The Trojan horse is "characterized by a TCP SYNB probe," Lancope adds. "It looks like the packet used to open a TCP/IP network connection. It's used to see if a computer has a certain service available, like a web or mail server."

Sniffing and stealing

If a connection is determined by the packets to be vulnerable, Copeland added, "sniffing" for information or raiding the network for data can begin.

"Trojan Horse software can set up a backdoor to let a hacker have interactive access to a compromised system, or it may work automatically to gather data and forward it," Copeland says. "Typical activities are scanning the local network and compromising other hosts, acting as a repository for digital media data, collecting data from the local hard disk, and/or sniffing the local network for passwords and account information."

Lancope defines the new threat as a "third-generation" Trojan Horse that avoids what it called "weaknesses" of the first two generations: The inclusion of a hard-coded contact e-mail/IP address with the Trojan Horse that could be detected by virus scanners, and "listening" for specific ports for traffic, their return addresses being used to contract "controllers" on "compromised hosts". The controllers could be tracked by security systems known as intrusion detection systems.

"This new generation of Trojan horses makes it far more difficult to detect either the Controller IP address or the Trojan-infected hosts," Copeland explained in a statement. "In these cases where the Controller-Trojan connection cannot be detected, a behavior-based intrusion detection solution such as StealthWatch is critical."

Lancope's StealthWatch technology is based on detecting abnormal behavior within a network. Copeland says the technology offers users "the ability to detect unknown, mutated and encrypted attacks." Lancope forwarded its discoveries on to federal agencies.

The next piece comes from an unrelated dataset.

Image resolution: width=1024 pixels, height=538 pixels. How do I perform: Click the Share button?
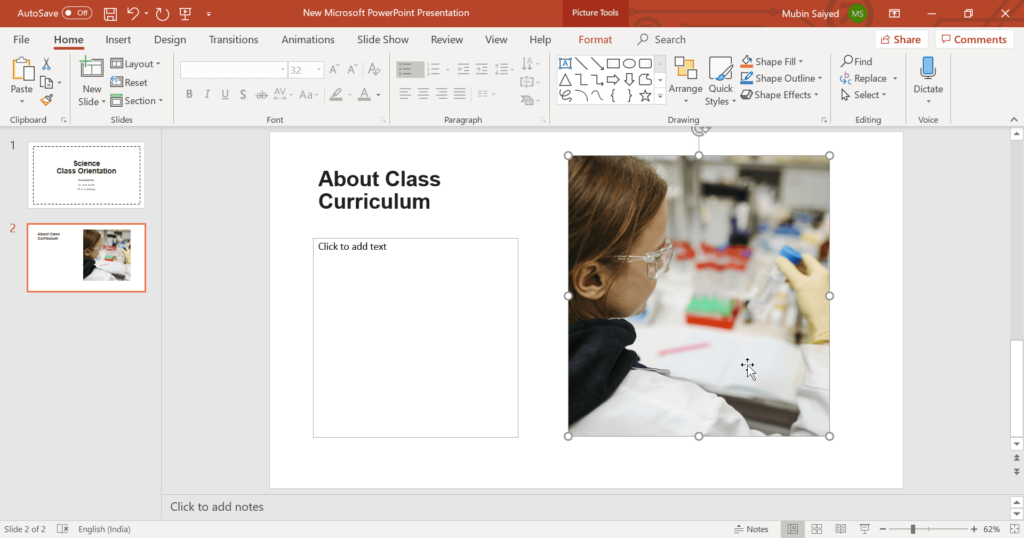pyautogui.click(x=900, y=40)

"They rarely reply to information they receive directly. They collect info and issue a bulletin if a treat appears imminent," Copeland adds. "Since they have not seen a malicious application yet using the new technique, they have not issued a bulletin. Of course, with this technique, they may see that threat until it is well underway."

Unfortunately, Copeland said, many executives won't react immediately to the new threat.

"Not until a malicious application hits," he says.